Greek Form Guide

φωνὴ (phone) in John 1:23: Noun Nominative Singular Feminine

φωνὴ (phone) in John 1:23

Textual Witness

φωνὴ phone Noun Nominative Singular Feminine

The witness reads φωνὴ in John 1:23 within the textus-receptus form of the verse.

How The Form Affects Interpretation

The grammar lets the phrase function as a vivid self-description, so the verse communicates a herald's role rather than a technical grammatical puzzle.

How To Communicate It

In preaching or reading, this form can be rendered simply as 'I am a voice of one crying in the wilderness,' preserving the quoted identity and its urgency.

What Not To Say

  • Grammatical form should serve context, not override it.
  • Do not make grammatical gender into a theological gender claim.
  • If syntax is limited by the available context, state the role conservatively rather than overexplaining.

What Does The Label Mean?

Part of Speech

Noun: the word names a thing or reality here, specifically a voice or sound identified in speech.

Case

Nominative: the form normally marks a subject or predicate role, and here it fits a quoted self-description.

Number

Singular: the form is grammatically singular in this occurrence and presents one voice or one identifying claim.

Gender

Feminine: the noun belongs to the feminine grammatical class, which is a grammar feature and not a theological gender claim.

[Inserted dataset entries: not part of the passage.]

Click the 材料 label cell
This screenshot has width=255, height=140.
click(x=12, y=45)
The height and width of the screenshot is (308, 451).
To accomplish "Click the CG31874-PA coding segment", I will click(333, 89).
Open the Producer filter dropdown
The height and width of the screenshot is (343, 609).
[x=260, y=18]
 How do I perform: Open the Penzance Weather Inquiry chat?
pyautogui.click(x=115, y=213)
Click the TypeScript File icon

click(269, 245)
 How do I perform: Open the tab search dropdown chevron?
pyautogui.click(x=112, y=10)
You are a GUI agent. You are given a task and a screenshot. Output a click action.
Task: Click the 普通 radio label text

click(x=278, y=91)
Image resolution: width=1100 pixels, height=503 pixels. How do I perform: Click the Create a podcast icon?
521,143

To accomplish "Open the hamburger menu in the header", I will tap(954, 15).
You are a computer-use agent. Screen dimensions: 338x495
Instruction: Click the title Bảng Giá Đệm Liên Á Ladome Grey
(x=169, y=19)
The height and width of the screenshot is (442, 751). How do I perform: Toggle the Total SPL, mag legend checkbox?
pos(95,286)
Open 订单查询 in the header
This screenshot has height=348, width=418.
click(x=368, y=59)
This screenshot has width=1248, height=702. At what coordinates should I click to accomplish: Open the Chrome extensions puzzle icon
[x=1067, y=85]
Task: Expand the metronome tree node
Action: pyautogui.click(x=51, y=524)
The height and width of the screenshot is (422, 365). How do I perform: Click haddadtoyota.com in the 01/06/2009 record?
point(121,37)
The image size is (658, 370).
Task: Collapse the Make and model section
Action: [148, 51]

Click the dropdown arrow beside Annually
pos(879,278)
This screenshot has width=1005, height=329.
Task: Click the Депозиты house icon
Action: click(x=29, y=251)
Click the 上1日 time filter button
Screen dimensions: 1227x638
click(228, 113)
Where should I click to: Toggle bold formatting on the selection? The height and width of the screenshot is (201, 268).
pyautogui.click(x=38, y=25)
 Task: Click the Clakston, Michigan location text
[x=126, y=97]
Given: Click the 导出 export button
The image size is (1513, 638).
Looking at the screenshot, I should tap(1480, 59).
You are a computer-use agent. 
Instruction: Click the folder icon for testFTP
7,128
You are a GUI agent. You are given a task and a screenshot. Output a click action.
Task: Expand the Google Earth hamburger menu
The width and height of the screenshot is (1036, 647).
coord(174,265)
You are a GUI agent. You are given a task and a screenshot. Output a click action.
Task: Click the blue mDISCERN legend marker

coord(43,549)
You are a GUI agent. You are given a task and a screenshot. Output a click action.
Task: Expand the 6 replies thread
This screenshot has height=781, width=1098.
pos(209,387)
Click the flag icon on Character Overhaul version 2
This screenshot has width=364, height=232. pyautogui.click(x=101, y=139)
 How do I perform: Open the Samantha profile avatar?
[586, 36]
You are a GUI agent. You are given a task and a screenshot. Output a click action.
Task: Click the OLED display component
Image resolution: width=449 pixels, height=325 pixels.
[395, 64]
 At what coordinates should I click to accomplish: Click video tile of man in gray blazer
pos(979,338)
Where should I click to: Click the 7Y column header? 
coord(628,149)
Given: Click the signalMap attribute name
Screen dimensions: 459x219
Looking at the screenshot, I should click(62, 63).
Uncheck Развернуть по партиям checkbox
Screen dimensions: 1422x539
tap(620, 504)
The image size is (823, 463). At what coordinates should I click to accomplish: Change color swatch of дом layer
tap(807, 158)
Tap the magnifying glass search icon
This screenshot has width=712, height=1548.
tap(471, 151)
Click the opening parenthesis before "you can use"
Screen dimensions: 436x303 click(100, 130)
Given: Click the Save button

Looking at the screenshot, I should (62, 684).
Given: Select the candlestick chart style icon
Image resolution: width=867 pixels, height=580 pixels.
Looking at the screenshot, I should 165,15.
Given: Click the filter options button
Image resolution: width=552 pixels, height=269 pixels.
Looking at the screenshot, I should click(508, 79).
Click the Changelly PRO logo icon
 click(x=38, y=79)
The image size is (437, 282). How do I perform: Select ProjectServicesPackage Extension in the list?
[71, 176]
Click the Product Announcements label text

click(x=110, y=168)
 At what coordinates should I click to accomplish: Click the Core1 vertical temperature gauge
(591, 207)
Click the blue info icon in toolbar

What The Form Does In This Verse

Attached To

Ἐγὼ

Governed By

The noun stands in apposition to the pronoun and helps explain what the speaker says about himself in the quotation.

Role In The Phrase

It functions as a descriptive identity term inside the quote, naming the speaker as a voice crying in the wilderness.

What It Is Not Doing

It does not by itself make the noun the subject of the whole verse or turn the phrase into a new sentence structure.

How Much The Form Matters Here

Interpretive Weight

High: The nominative noun names John's self-description as a voice in the wilderness.

Syntax Profile

Predicate self-description in a quotation. identifies the speaker as the voice described in the quotation. Attached to Ἐγὼ φωνὴ. Governed by the quoted self-identification. The noun supplies the quoted identity; the Scripture citation supplies the role's significance.

Reader Question

How does John identify himself in the quotation? The noun identifies him as a voice crying in the wilderness.

Translation Effect

Direct: The predicate self-description directly supports rendering I am a voice.

Where Caution Is Needed

The feminine grammatical form belongs to the noun voice and is not a claim about the speaker's gender.

Fallacies To Avoid

Feminine noun gender describes the speaker's gender: The grammatical gender belongs to φωνή; the quotation identifies John's role as a voice.

How The Interpretation Is Derived

Textual Witness

The witness reads φωνὴ in John 1:23 within the textus-receptus form of the verse.

Lexical Identity

The lemma φωνή means voice, sound, or noise, and the verse uses it in the familiar prophetic saying.

Grammar In Context

Here the nominative singular works with the quoted pronoun to present a concise identity claim: the speaker is a voice crying in the wilderness.

Passage Meaning

The grammar reinforces a brief, public, announcement-like self-description that points attention beyond the speaker to the message he delivers.

Canonical Fit

The wording fits the larger scriptural pattern of a herald or messenger speaking from the wilderness and preparing the way for the Lord.

Communication Use

For readers, the form helps the quote sound direct and declarative, making the proclamation memorable and forceful.

Do Not Derive

Do not infer from nominative, singular, or feminine form alone that the word means more than voice, or that it changes the speaker's identity beyond the context.